__What this task involves__
Please resume the devotional excerpt on remembering Jesus' love, from Spurgeon's Morning and Evening, and carry it on from its final sentence.

__Text segment__
........
This is a “2:50 AM, can’t sleep, and I’m so happy I just read it” kind of entry from Charles Spurgeon’s matchless Morning and Evening. (We all need those, don’t we? The 2:50 AM ones).
“Jesus will not let his people forget his love.
If all the love they have enjoyed, He will visit them with fresh love.
‘Do you not forget my cross?’ says He, ‘I will cause you to remember it; for at my table I will manifest Myself anew to you.’
‘Do you not forget what I did for you in the council-chamber of eternity? I will remind you of it, for you shall need a counselor and shall find Me ready at your call.’
Mothers do not let their children forget them….. So it is with Jesus. He says to us, “Remember Me,” and our response is, ‘We will remember Thy love.’
We will remember Thy love and its matchless history. It is as ancient as the Glory which Thou hadst with the Father before the world was.
We remember, O Jesus, Thine eternal love when Thou didst become our Surety, and espouse us as thy Betrothed.
........
__Dataset extract__
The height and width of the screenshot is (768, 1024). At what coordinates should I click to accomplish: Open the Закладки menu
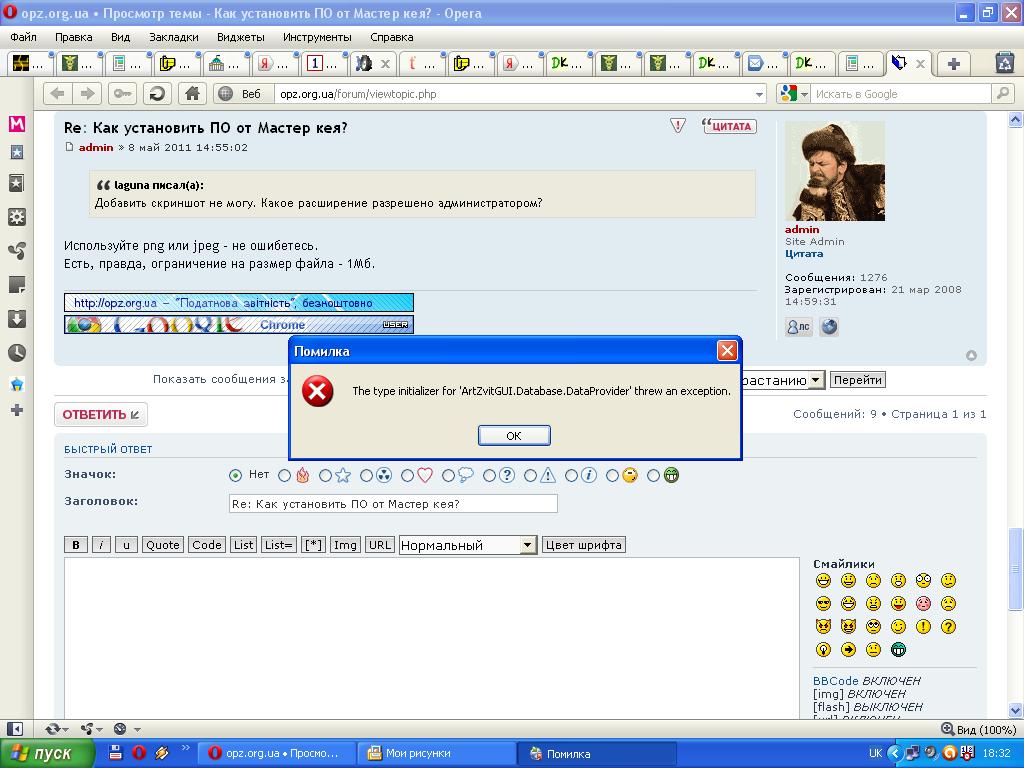(173, 37)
........
__Answer to the problem__
We remember the love which suggested the sacrifice of Thyself, the love which, until the fulness of time, mused over that that sacrifice, and long for the house whereof in the volume of the book it was written of Thee, ‘Lo, I come.’
We remember Thy love, O Jesus! as it was manifest to us in Thy holy life, from the manger of Bethlehem to the garden of Gethsemane.
We track Thee from the cradle to the grave — for every word and deed of thine was love — and we rejoice in Thy love, which Death did not exhaust; Thy love which shone resplendent in Thy resurrection.
We remember that burning fire of love which will never let Thee hold Thy peace until Thy chosen ones will all be safely housed, until Zion be glorified, and Jerusalem settled on her everlasting foundations of light and love in heaven.”
Amen.
I felt such urgency to post this tonight, because I felt such restlessness from insomnia and its attendant mind trails, but there is both an urgency within the reminder of Christ’s love and yet a restfulness to it, isn’t there?
I’d also like to remind you that Spurgeon himself, the one who wrote that, suffered from deep depression and anxiety.
Who knows when he wrote that entry, or how he felt?
But perhaps it was on a dark night, when he could not quite remember the One who was there for him, and somehow saw just one glimpse of The One, and could not contain himself because Christ’s love for us cannot be contained once we see just a bit of what He sees when he looks at us — his beloved children.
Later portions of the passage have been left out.